Records provided -
────────────────────
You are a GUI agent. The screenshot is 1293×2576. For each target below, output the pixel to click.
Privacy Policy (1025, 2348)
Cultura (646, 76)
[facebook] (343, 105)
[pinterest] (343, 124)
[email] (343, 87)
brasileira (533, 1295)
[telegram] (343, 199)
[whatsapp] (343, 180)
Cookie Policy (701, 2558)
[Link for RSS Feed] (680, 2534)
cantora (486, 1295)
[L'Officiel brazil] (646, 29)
────────────────────
Assignment -
All the lines above should come back exactly as written.

Exercise answer -
You are a GUI agent. The screenshot is 1293×2576. For each target below, output the pixel to click.
Privacy Policy (1025, 2348)
Cultura (646, 76)
[facebook] (343, 105)
[pinterest] (343, 124)
[email] (343, 87)
brasileira (533, 1295)
[telegram] (343, 199)
[whatsapp] (343, 180)
Cookie Policy (701, 2558)
[Link for RSS Feed] (680, 2534)
cantora (486, 1295)
[L'Officiel brazil] (646, 29)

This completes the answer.